Work to be completed →
Gather all lines in the entries that include the word "Open".
(Beginning of Source records)
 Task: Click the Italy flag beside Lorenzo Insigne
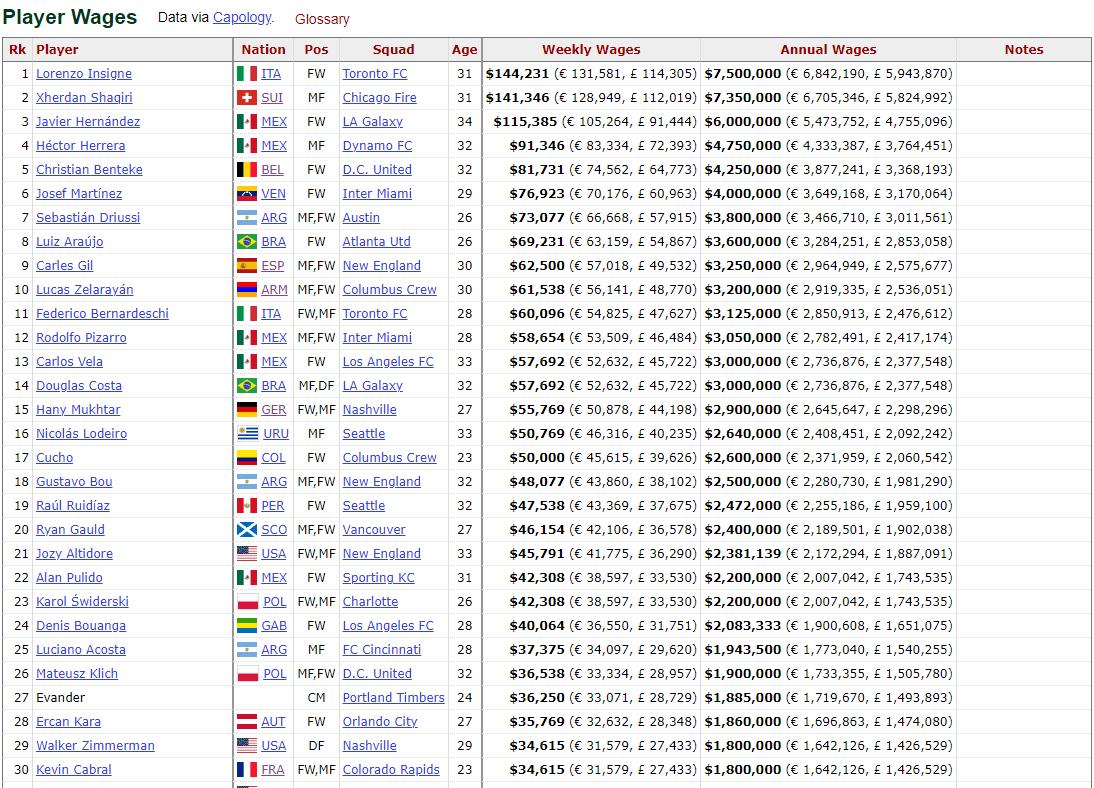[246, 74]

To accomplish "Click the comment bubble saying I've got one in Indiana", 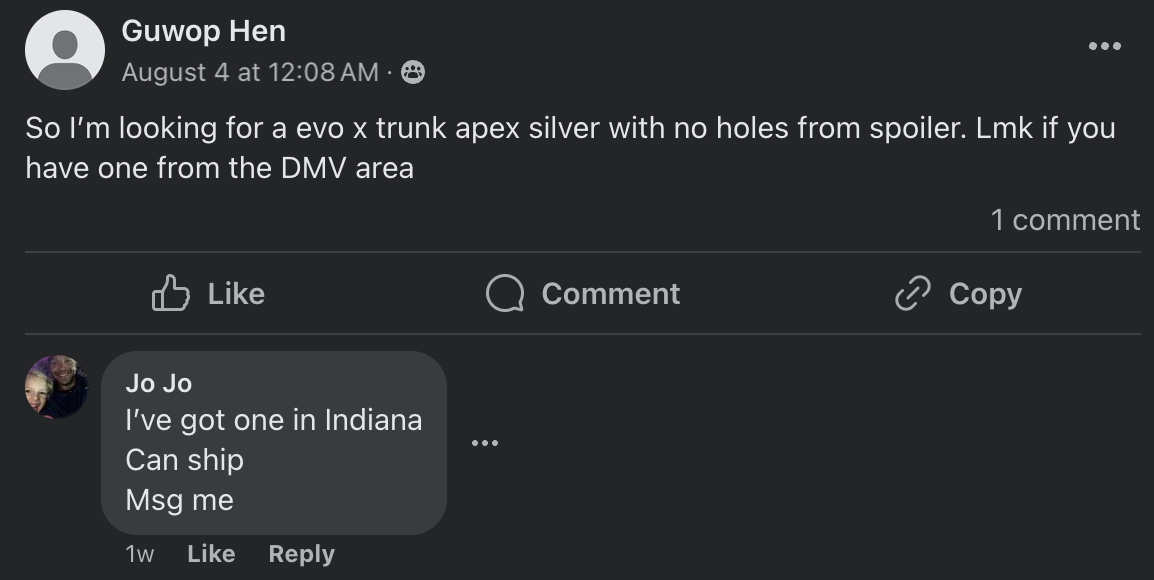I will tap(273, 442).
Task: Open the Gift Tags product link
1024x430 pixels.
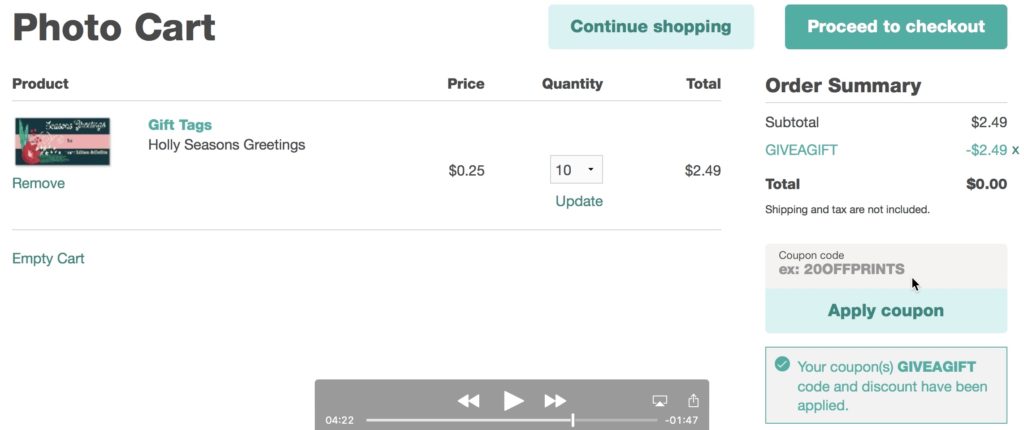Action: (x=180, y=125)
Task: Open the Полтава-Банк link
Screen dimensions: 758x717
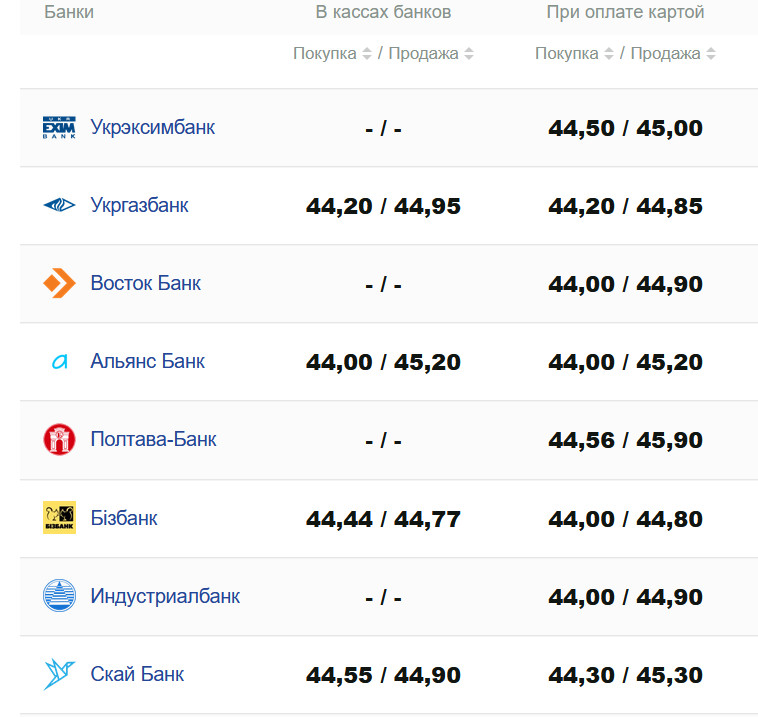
(End of Source records)
Answer space →
Task: Open the Gift Tags product link
Task: Open the Полтава-Банк link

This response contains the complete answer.